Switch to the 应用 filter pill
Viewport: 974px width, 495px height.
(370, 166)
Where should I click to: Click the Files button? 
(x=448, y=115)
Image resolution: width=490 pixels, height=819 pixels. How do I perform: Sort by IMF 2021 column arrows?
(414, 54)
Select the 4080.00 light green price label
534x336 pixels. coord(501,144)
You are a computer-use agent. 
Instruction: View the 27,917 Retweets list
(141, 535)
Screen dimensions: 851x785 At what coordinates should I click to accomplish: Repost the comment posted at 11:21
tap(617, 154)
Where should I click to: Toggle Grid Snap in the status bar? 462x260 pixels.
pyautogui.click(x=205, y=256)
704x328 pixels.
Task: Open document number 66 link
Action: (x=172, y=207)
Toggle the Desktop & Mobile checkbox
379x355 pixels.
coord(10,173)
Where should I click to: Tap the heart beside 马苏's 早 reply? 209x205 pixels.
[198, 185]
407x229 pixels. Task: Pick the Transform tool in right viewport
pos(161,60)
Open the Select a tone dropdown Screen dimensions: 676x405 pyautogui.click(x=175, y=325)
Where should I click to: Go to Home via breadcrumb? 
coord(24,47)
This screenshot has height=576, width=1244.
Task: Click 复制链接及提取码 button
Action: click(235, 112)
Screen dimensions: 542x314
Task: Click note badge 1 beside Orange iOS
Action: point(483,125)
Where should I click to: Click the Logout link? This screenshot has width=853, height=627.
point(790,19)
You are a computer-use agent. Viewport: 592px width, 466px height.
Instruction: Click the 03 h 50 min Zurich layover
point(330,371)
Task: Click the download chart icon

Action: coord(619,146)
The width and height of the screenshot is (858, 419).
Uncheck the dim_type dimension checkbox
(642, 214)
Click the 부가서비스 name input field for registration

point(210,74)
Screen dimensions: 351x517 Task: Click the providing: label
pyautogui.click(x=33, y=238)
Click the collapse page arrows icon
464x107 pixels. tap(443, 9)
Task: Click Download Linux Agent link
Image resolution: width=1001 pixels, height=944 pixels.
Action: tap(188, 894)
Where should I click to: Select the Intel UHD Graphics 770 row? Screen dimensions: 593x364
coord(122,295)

++++++++++++++++++++

● TASK ITEM
Set the data down again in full. Keep it exact.

● OUTPUT BELOW
Switch to the 应用 filter pill
Viewport: 974px width, 495px height.
(370, 166)
Where should I click to: Click the Files button? 
(x=448, y=115)
Image resolution: width=490 pixels, height=819 pixels. How do I perform: Sort by IMF 2021 column arrows?
(414, 54)
Select the 4080.00 light green price label
534x336 pixels. coord(501,144)
You are a computer-use agent. 
Instruction: View the 27,917 Retweets list
(141, 535)
Screen dimensions: 851x785 At what coordinates should I click to accomplish: Repost the comment posted at 11:21
tap(617, 154)
Where should I click to: Toggle Grid Snap in the status bar? 462x260 pixels.
pyautogui.click(x=205, y=256)
704x328 pixels.
Task: Open document number 66 link
Action: (x=172, y=207)
Toggle the Desktop & Mobile checkbox
379x355 pixels.
coord(10,173)
Where should I click to: Tap the heart beside 马苏's 早 reply? 209x205 pixels.
[198, 185]
407x229 pixels. Task: Pick the Transform tool in right viewport
pos(161,60)
Open the Select a tone dropdown Screen dimensions: 676x405 pyautogui.click(x=175, y=325)
Where should I click to: Go to Home via breadcrumb? 
coord(24,47)
This screenshot has height=576, width=1244.
Task: Click 复制链接及提取码 button
Action: click(235, 112)
Screen dimensions: 542x314
Task: Click note badge 1 beside Orange iOS
Action: point(483,125)
Where should I click to: Click the Logout link? This screenshot has width=853, height=627.
point(790,19)
You are a computer-use agent. Viewport: 592px width, 466px height.
Instruction: Click the 03 h 50 min Zurich layover
point(330,371)
Task: Click the download chart icon

Action: coord(619,146)
The width and height of the screenshot is (858, 419).
Uncheck the dim_type dimension checkbox
(642, 214)
Click the 부가서비스 name input field for registration

point(210,74)
Screen dimensions: 351x517 Task: Click the providing: label
pyautogui.click(x=33, y=238)
Click the collapse page arrows icon
464x107 pixels. tap(443, 9)
Task: Click Download Linux Agent link
Image resolution: width=1001 pixels, height=944 pixels.
Action: tap(188, 894)
Where should I click to: Select the Intel UHD Graphics 770 row? Screen dimensions: 593x364
coord(122,295)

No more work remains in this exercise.